These days, there is so much talk about the problems in the world; our food, transportation, waste, education systems, the need to recycle, reuse, reduce, etc., and, of course, like many people, it has got me thinking. I’ve been reading and thinking, reading and thinking, and trying in some small ways to make changes in how we do things.
It seems to cause much debate and discussion as we look for alternatives in the ways that we have become used to living, the ways that we’ve been taught, and told, to live our lives. It seems strange to people to consider living simply, as some of our parents and grandparents did, and some people around the world still DO live today. Their still seems to be a stigma around it all, adding to the discomfort felt in those who do ponder changing their lives, entirely.
I struggle, not so much on the fence, but not fully on either side anymore, or yet. While one can appreciate the advances and technology that we are now able to “enjoy”, the lack of appreciation and respect for these changes makes me question where the “good” in it all lies. We are a society who takes it all for granted, selfishly expecting it ALL, and NOW.
I think that what may have begun with the best of intentions, spiralled too quickly out of control and into the hands of greedy people who in turn created a greedy society.

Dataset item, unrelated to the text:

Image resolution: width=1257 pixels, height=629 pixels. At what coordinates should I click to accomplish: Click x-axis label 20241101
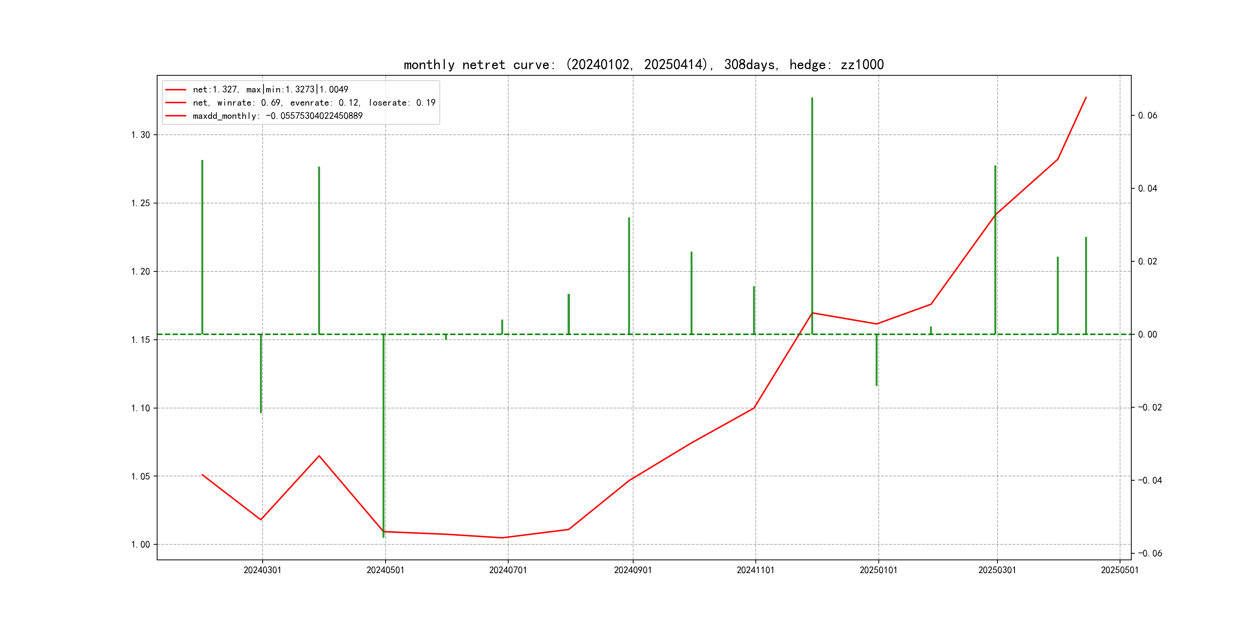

As I find myself being pulled, in what some may call a step back, into a more natural and simple way of living, I wonder whether there is something, like a memory in our bloodlines, our DNA. Could these things, that seem so familiar and normal to me, almost like a second nature, really be a memory from my ancestors, or from another life of my own? Is it like an animal instinct buried deep inside that calls out to me?
Make no mistake. The genes we’re born with carry memory. They carry knowledge we’ve never learned, talents we’ve never studied, even fears of things that have never frightened us…. But someone, some time, in our blood lines, had these memories. Yes, you might say that all of us are haunted to some degree. You might very well say that. – John R. Maxim
Is it possible that this innate compulsion to change the way that we live, this nostalgic feeling that arises within as I look back to the simpler times, comes from somewhere in the past, my past? Was it inevitable that I would find myself in this place, making these changes and longing to do more?
When I was a little girl I loved reading stories about “the old days”, the days of the pioneers, Little House on the Prairie, and of course, my favorite place to visit was Barkerville. I was drawn to those simpler times and often dreamt of travelling back in time so I could experience all that I read about.
Of course, as I grew into a teenager, those things I loved got lost within me while I struggled my way into a life of my own. I forgot about some of the simple things that brought me joy and pleasure.
Since having my daughter though, I have found myself wandering back onto the path that I, obviously, was meant to be on. I find myself rediscovering love and passion for certain things, and times.
These things that made sense, things that perhaps I took advantage of, when I was younger, now make more than just “sense” now. They seem to be a necessity that I am driven to re-create in many ways. This is not to say that I consistently make the “right” choices in my life, or even the choices that I wish I could. Right now, I do what I can when I can. I believe that every small step and/or change made contributes to a change in the larger picture. It all starts somewhere, from the discussions to the little things; a shift begins.